La ministre de la justice et sa collègue des solidarités et de la santé ont précisé, le 18 septembre 2017, qu’un abondement budgétaire de 6,1 millions d’euros serait versé par l’État au titre du remboursement des frais engagés en 2017 par les conseils départementaux pour la prise en charge par l’aide sociale à l’enfance (ASE) des mineurs non accompagnés. Elles ont également évoqué une participation à hauteur de 30% des frais engagés en 2017. Ces engagements ne correspondent-ils pas soit à des dettes remboursées, soit à des promesses faites à l’époque par l’ancien ministre de l’Intérieur Bernard Cazeneuve ?
Je ne peux pas dire si cette annonce fait suite aux promesses du ministre. Mais ce qui est sûr, c’est que certains départements indiquent qu’ils ne sont pas à même financièrement d’assurer la protection des mineurs isolés étrangers. Ils exercent d’ailleurs une pression assez importante sur le gouvernement en partant du postulat que cet accompagnement et cette prise en charge relèvent d’une compétence régalienne.
Dans son discours à l’Assemblée des départements de France le 20 octobre 2017, Le Premier ministre a annoncé que l’État allait provisionner 132 milliions d’euros dans le budget 2018 pour les surcoûts engendrés par cette prise en charge par les départements d’un nombre croissant de mineurs non accompagnés. Cette annonce est-elle en mesure de répondre aux surcharges actuelles de l’aide sociale à l’enfance ?
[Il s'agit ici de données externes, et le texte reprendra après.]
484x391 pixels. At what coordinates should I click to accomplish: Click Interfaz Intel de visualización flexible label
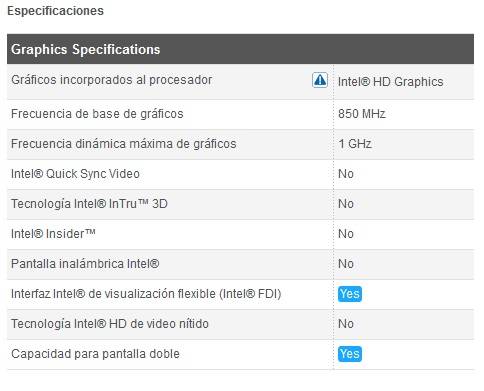coord(146,294)
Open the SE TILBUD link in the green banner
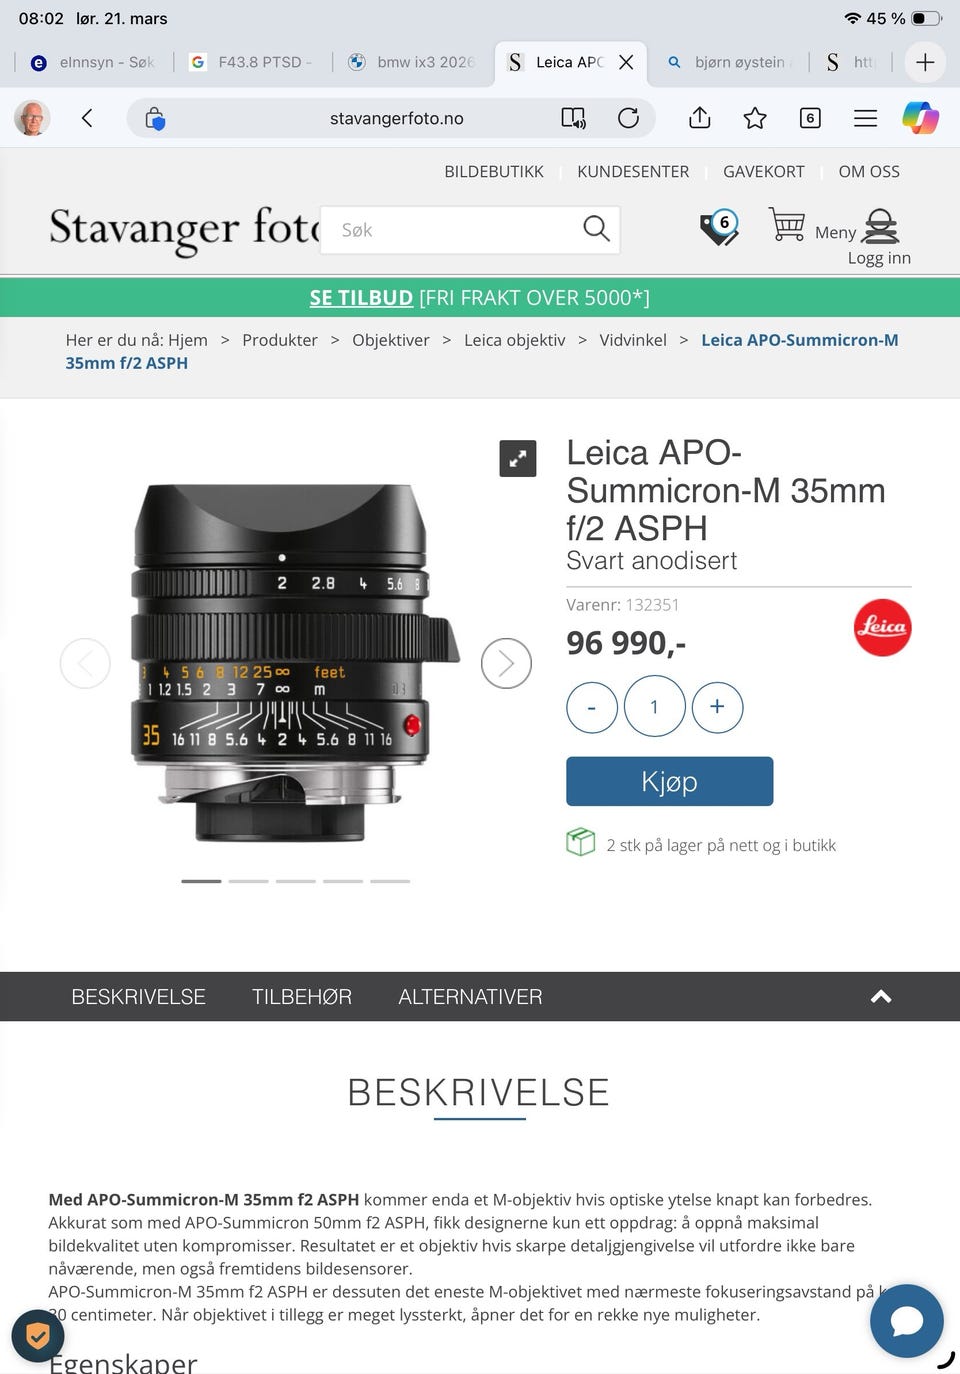 tap(361, 298)
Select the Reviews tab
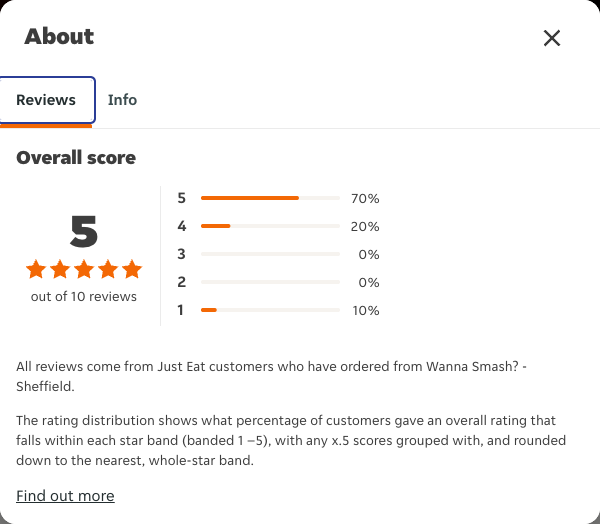Image resolution: width=600 pixels, height=524 pixels. pyautogui.click(x=46, y=100)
La possibilité ouverte par le gouvernement « d’assumer » cette prise en charge des mineurs représente une avancée certaine pour les finances des conseils départementaux.
Remettons cependant des chiffres dans ce contexte : les mineurs isolés étrangers ne représentent qu’une faible part de l’ensemble des mineurs et jeunes majeurs accueillis à l’ASE : 25 000 enfants, soit un peu moins de 8 % des enfants prise en charge (331 900 en 2016). La France par ailleurs accueille peu de mineurs étrangers isolés en comparaison d’autres pays de l’Union européenne. Que certains départements rencontrent des difficultés pour faire face à l’augmentation actuelle – toute relative cependant – du nombre de jeunes isolés à protéger est un fait. Que la solution soit de les délester de ce qui relève de leur compétence sur la base de la nationalité de ces enfants est discriminatoire.
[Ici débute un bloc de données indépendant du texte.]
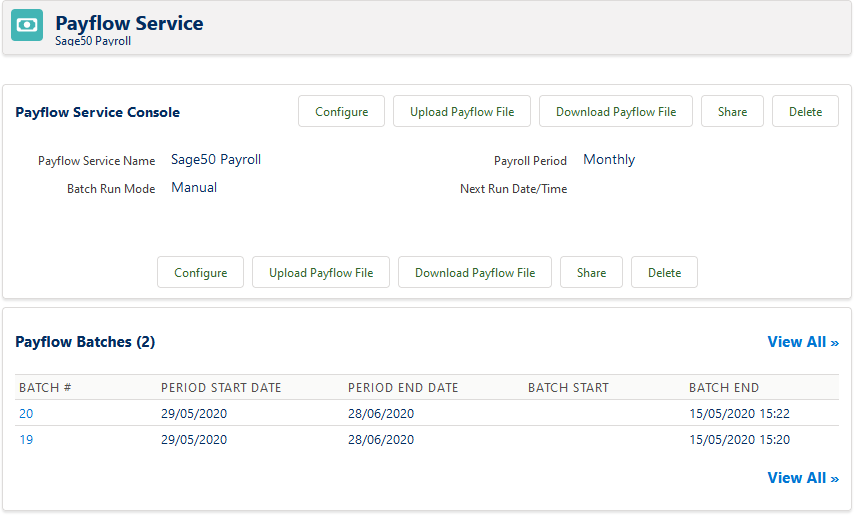
Task: Click View All below the batches table
Action: tap(802, 478)
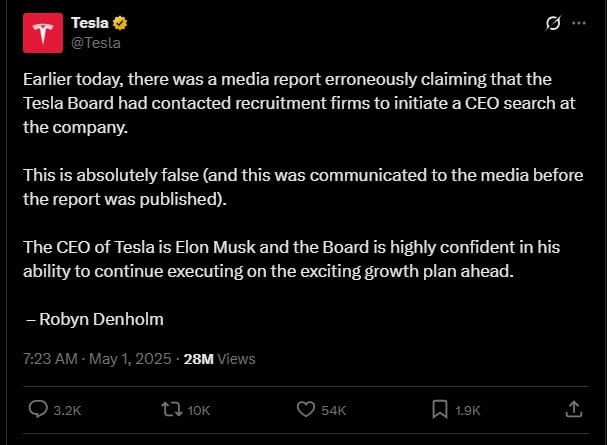The width and height of the screenshot is (607, 445).
Task: Click the gold verified badge next to Tesla
Action: pos(120,23)
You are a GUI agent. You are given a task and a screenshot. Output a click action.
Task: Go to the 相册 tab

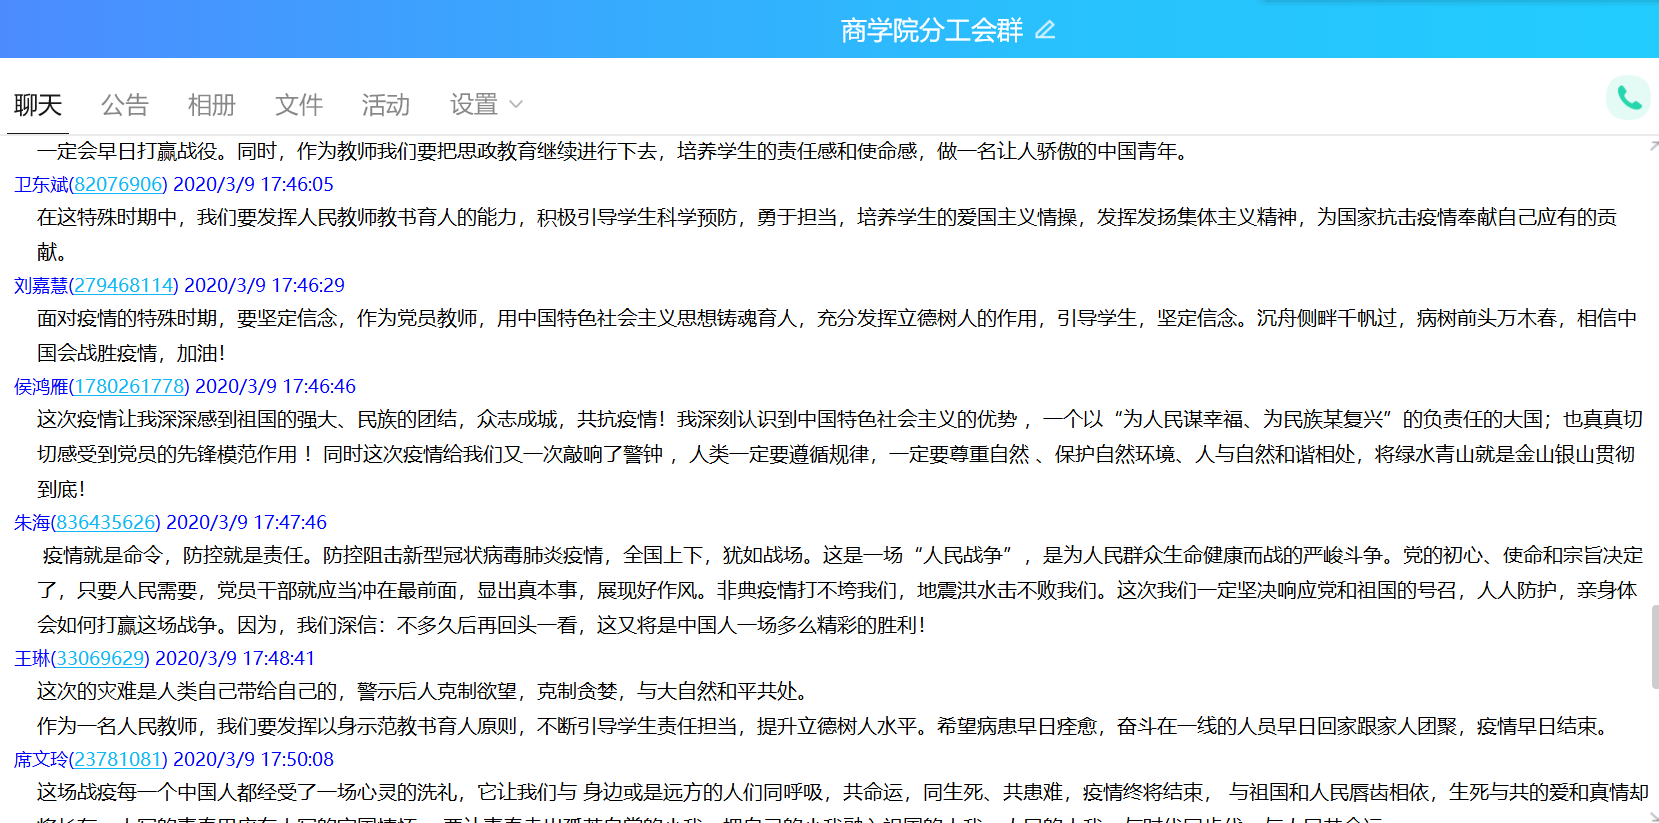point(212,104)
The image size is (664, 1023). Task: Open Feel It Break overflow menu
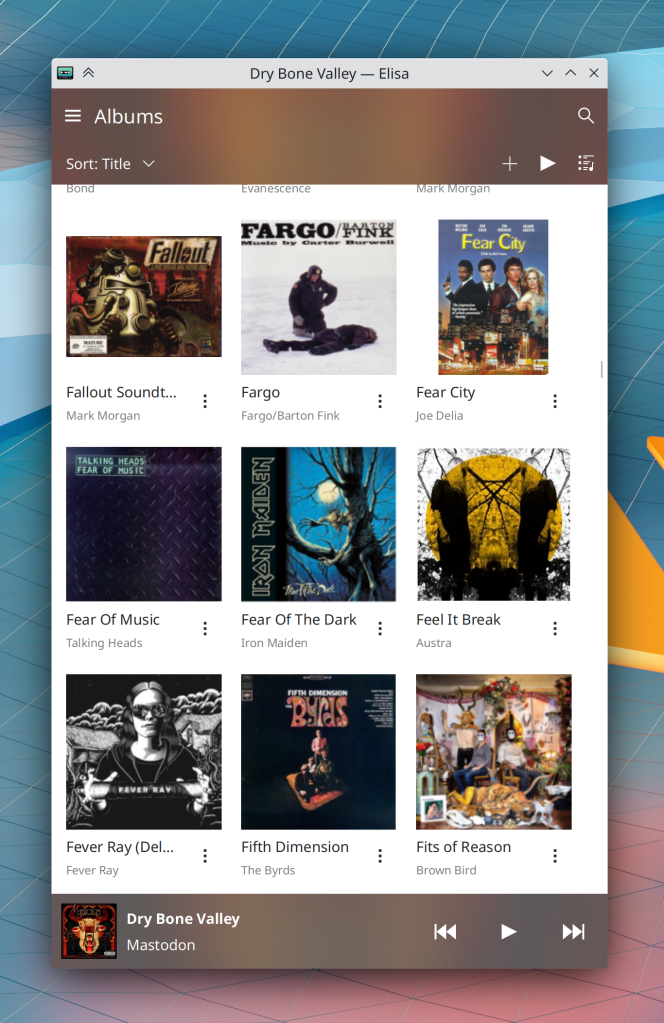tap(555, 628)
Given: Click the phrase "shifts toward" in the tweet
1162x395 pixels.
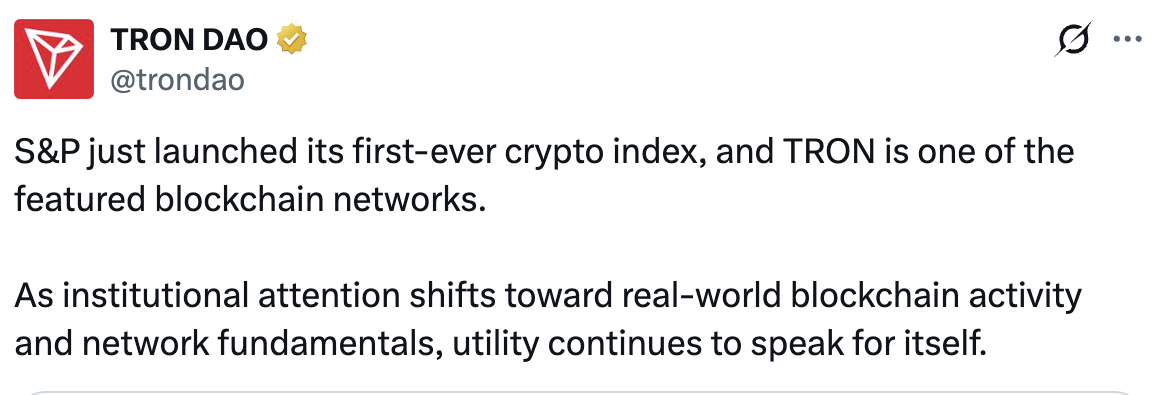Looking at the screenshot, I should click(x=496, y=296).
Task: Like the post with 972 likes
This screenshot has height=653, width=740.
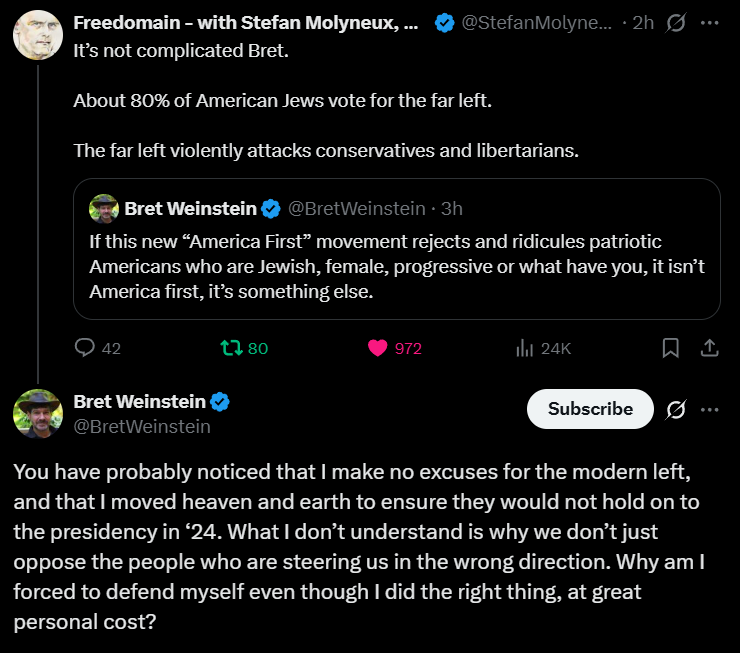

L’Assemblée des départements de France estime le coût total de la phase de mise à l’abri à environ un milliard d’euros pour 2016, depuis leur arrivée sur le territoire jusqu’à leur majorité. Rapporté aux dépenses brutes totales des départements pour l’ASE (7,725 milliards en 2015 selon le ministère, sur un total de 38,525 milliards d’euros de dépenses sociales brutes), ce milliard représenterait 13 % des dépenses de l’ASE.
Par ailleurs, selon un récent rapport de la Cour des comptes sur les finances publiques locales,
si l’ensemble des dépenses sociales des départements ont augmenté de 25 % entre 2010 et 2016 (+ 44 % pour le RSA/RMI), les dépenses d’aide sociale à l’enfance ont, elles, très peu augmenté (+ 5 % en euros constants entre 2011 et 2015 selon le ministère).
Le chef du gouvernement a également annoncé que « l’État assumera à la place des départements l’évaluation et l’hébergement d’urgence des personnes se déclarant mineures et ce jusqu’à ce que leur minorité soit confirmée ». Cette annonce vise-t-elle à garantir financièrement l’aide de l’État, au-delà du délai initial de prise en charge de cinq jours ? S’agit-il d’un concours financier ou d’un transfert de compétences qui maintiendrait la protection des mineurs non accompagnés dans un droit spécifique ?
Les annonces ne sont pas encore très claires : le système actuel ne fonctionne pas. Pour l’instant, le gouvernement réfléchit à une prise en charge de la mise à l’abri et de l’évaluation.
Mais si les évaluations doivent se faire après cinq jours (plus huit si besoin), la plus grosse partie financière revient toujours aux conseils départementaux (la prise en charge peut durer plusieurs mois, voire plusieurs années).
Dans tous les cas, ce constat des dysfonctionnements du dispositif mis en place ne saurait appeler un glissement vers un cadre juridique spécial, hors du droit commun de la protection de l’enfance. Dans la pratique, ces enfants, parce qu’étrangers, sont souvent écartés pendant cette phase du dispositif de la protection de l’enfance pour basculer dans le régime du droit des étrangers. La création d’un dispositif dérogatoire au droit commun pour les personnes étrangères n’est jamais une bonne nouvelle, a fortiori lorsqu’il vise des enfants.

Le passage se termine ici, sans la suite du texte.